> **ZITIERTE TEXTSTELLE**:
^^^^^^^^

Parlament ist an Willen des Volkes nicht gebunden
Volksgesetzgebung in Hamburg per Gericht de facto eliminiert

Das Hamburger Verfassungsgericht hat die Beschwerde der Gewerkschaften gegen die Privatisierung des Landesbetriebs Krankenhäuser zurückgewiesen. Nebenbei wurde die gesamte Volksgesetzgebung in Frage gestellt.

77 Prozent der Hamburger Wahlbürger sprachen sich am 29. Februar gegen die Privatisierung des Landesbetriebs Krankenhäuser (LBK) aus. »Der Senat wird aufgefordert, sicherzustellen, dass die Freie und Hansestadt Hamburg Mehrheitseigentümer des Landesbetriebs Krankenhäuser bleibt«, so der Abstimmungstext anlässlich der Bürgerschaftswahlen. Die Gewerkschaften hatten dann eine Klage beim Verfassungsgericht eingereicht, um Bürgermeister Ole von Beust (CDU) daran zu hindern, den LBK – trotz Volksentscheid – an den privaten Klinikbetreiber Asklepios zu verkaufen.

^^^^^^^^

> **AUFGABENZIEL**:
Stimmen die folgenden Aussagen mit dem Text über die Privatisierung der Hamburger Krankenhäuser überein? Beantworten Sie jede mit Ja oder Nein und belegen Sie die Antwort mit den entscheidenden Worten des Textes als wörtlichem Zitat.
(a) Das Hamburger Verfassungsgericht hat die Beschwerde der Gewerkschaften zurückgewiesen.
(b) Beim Volksentscheid stimmte eine Mehrheit der Hamburger Wahlbürger für die Privatisierung des LBK.
(c) Die Klage beim Verfassungsgericht wurde von der CDU eingereicht.

^^^^^^^^

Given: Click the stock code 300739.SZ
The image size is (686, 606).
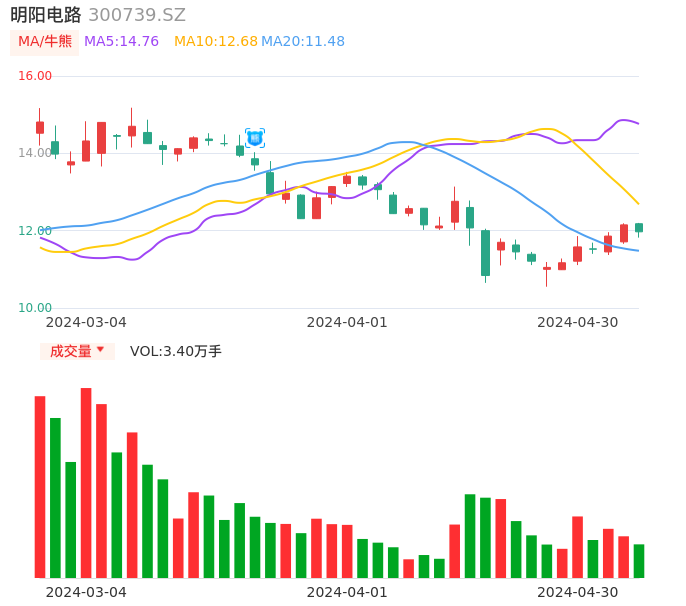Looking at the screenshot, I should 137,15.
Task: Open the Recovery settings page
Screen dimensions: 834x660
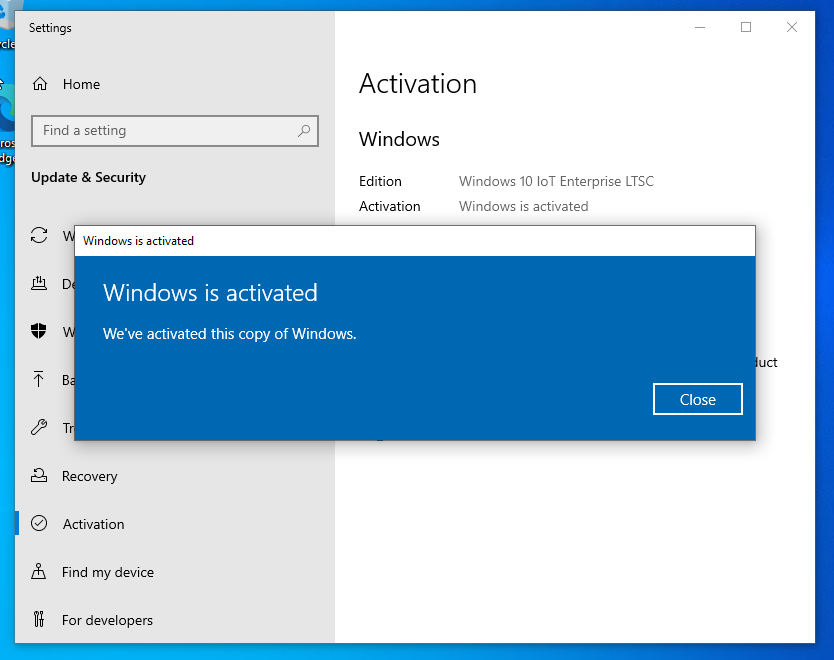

^^^^^^^^

> **SCHRIFTLICHE LÖSUNG**:
(a) Ja: „Das Hamburger Verfassungsgericht hat die Beschwerde der Gewerkschaften gegen die Privatisierung des Landesbetriebs Krankenhäuser zurückgewiesen.“
(b) Nein: „77 Prozent der Hamburger Wahlbürger sprachen sich am 29. Februar gegen die Privatisierung des Landesbetriebs Krankenhäuser (LBK) aus.“
(c) Nein: „Die Gewerkschaften hatten dann eine Klage beim Verfassungsgericht eingereicht“